Objective 1: Reproduce the passage of the maglev article starting at "That misty-eyed speech, made" and ending at "country’s existing network.", substituting "Tory Party" for "Conservative Party".
Objective 2: According to the maglev article, how long does the Shanghai maglev take to carry passengers from the airport to the city center?
Objective 3: Decide whether each statement agrees with the maglev article, answering yes or no and quoting the words from the article that settle it: (a) Grayling's speech was given in March 2007. (b) The Chinese government chose to build a maglev line to Beijing. (c) Grayling named Glasgow to Edinburgh as one of the ideal routes.

Reading text:
☆ ☆ ☆ ☆ ☆

An investigation into the important matter of Chris Grayling’s secret adoration of the maglev

This picture will never get old. Image: Getty.

Does Chris Grayling have a secret adoration for maglevs? The futuristic train technology, where magnets are used in place of wheels to make the carriage levitate, has a rocky history in this country. But as talk stirs of plans to build a maglev line from Manchester to Leeds (no, really), it’s worth taking a look at what the now-transport secretary had to say in a speech back in March 2007.

“No one who has travelled on the only commercially operated Maglev route in Shanghai could fail to have been impressed,” Grayling said, presumably with the sort of gusto reminiscent of a 19th century rail engineer. “It could well be a vision for the future. Not only is it fast – It also appears to offer much more versatility than conventional rail.”

That misty-eyed speech, made while Grayling was shadow transport secretary under David Cameron, used to be available on the Conservative Party website. In November 2013, the party started deleting speeches made during its time in opposition, so today it’s only accessible from the MySociety archive.

It’s true, the Shanghai maglev is impressive. Passengers are whisked from the airport to the city centre in just eight minutes, covering 19 miles at a speed of around 270 miles per hour. Costing 1.2 billion yuan, it was meant to serve as a testing bed for a longer line that would the city to Beijing. Unfortunately, the Chinese government opted for traditional rail, as a maglev would not work with the country’s existing network.


Much like Shanghai, Grayling wanted to start small with a regional route to demonstrate the system’s viability. In the speech, he specified Leeds to Manchester and Glasgow to Edinburgh as two ideal routes. He promised the party would conduct a feasibility study into the technology. Also much like Shanghai, it didn’t quite work out that way.

☆ ☆ ☆ ☆ ☆

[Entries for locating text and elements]
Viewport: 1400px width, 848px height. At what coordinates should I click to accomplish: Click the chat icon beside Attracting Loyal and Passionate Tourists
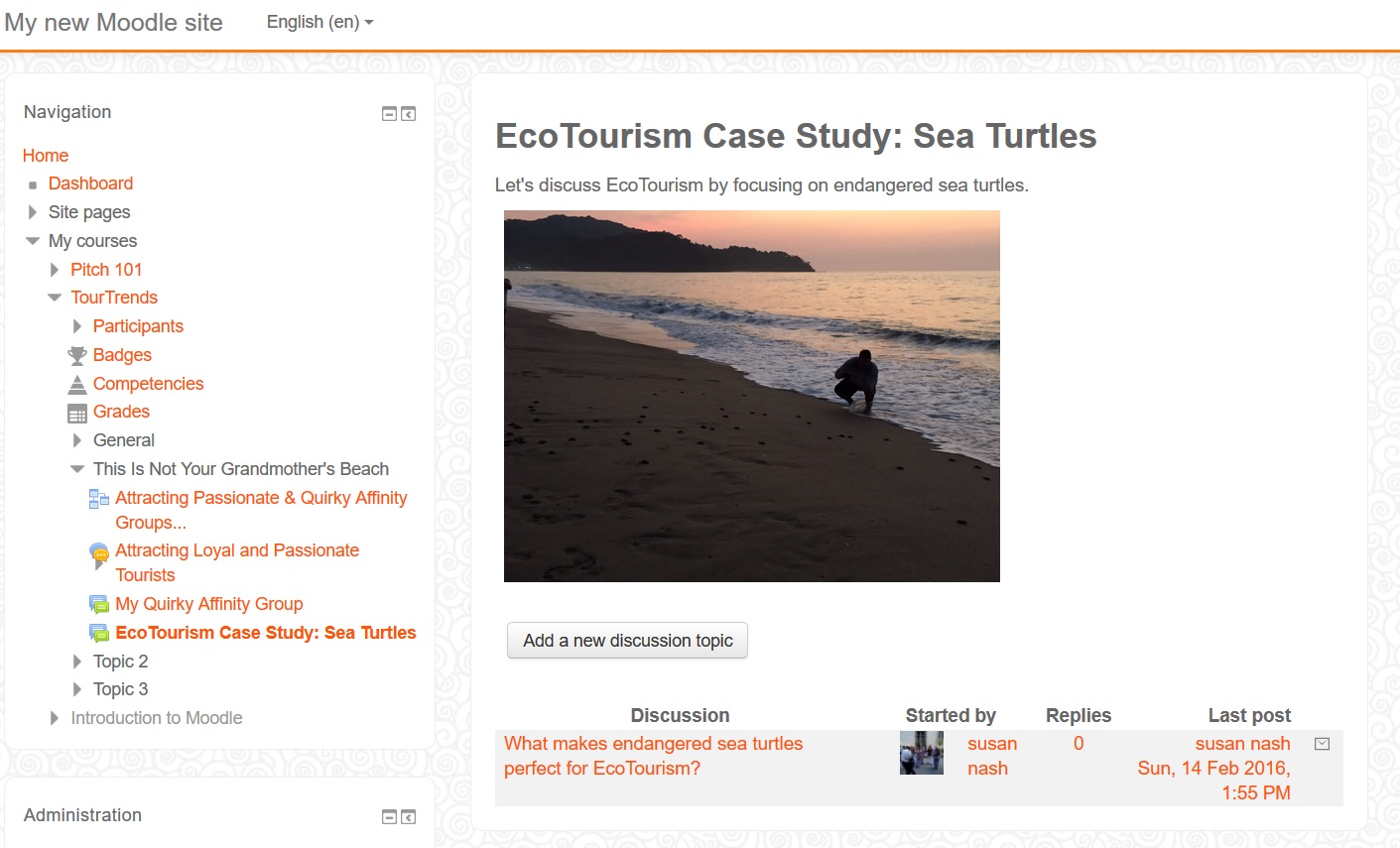99,555
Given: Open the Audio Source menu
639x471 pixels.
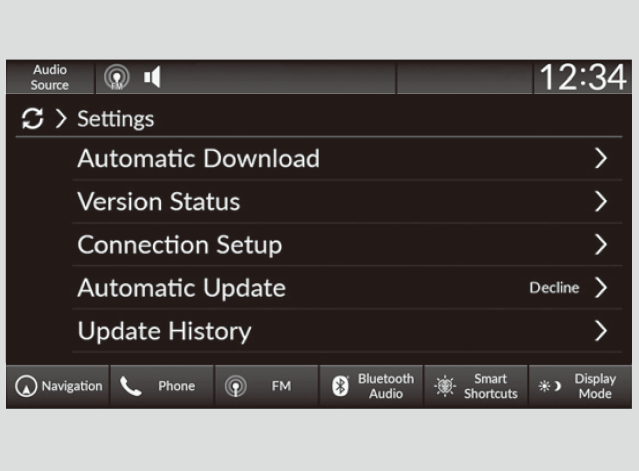Looking at the screenshot, I should point(49,78).
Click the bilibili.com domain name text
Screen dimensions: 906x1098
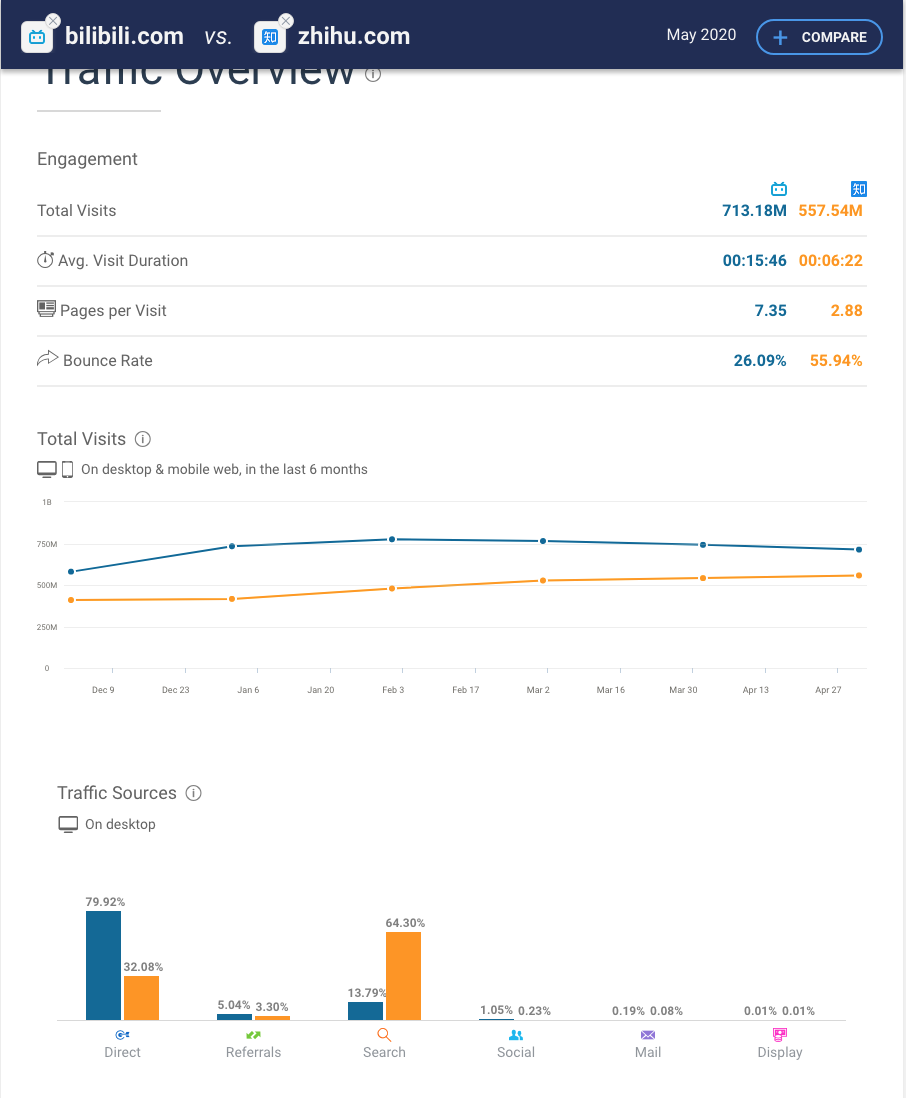[124, 37]
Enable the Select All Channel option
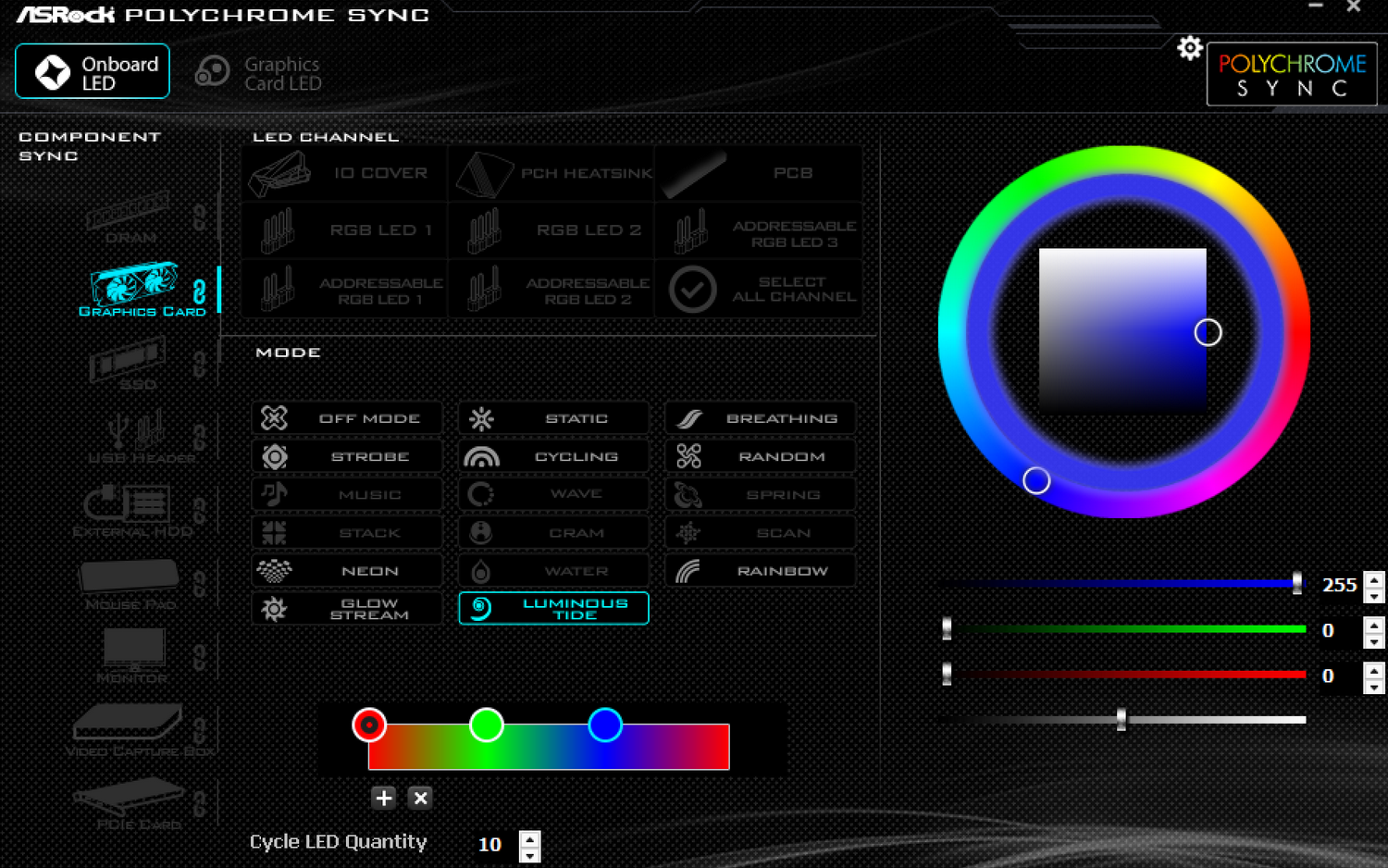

☆ ☆ ☆ ☆ ☆

Written response 1:
That misty-eyed speech, made while Grayling was shadow transport secretary under David Cameron, used to be available on the Tory Party website. In November 2013, the party started deleting speeches made during its time in opposition, so today it’s only accessible from the MySociety archive.

It’s true, the Shanghai maglev is impressive. Passengers are whisked from the airport to the city centre in just eight minutes, covering 19 miles at a speed of around 270 miles per hour. Costing 1.2 billion yuan, it was meant to serve as a testing bed for a longer line that would the city to Beijing. Unfortunately, the Chinese government opted for traditional rail, as a maglev would not work with the country’s existing network.

Written response 2: Eight minutes.

Written response 3:
(a) Yes: "in a speech back in March 2007"
(b) No: "the Chinese government opted for traditional rail"
(c) Yes: "he specified Leeds to Manchester and Glasgow to Edinburgh as two ideal routes"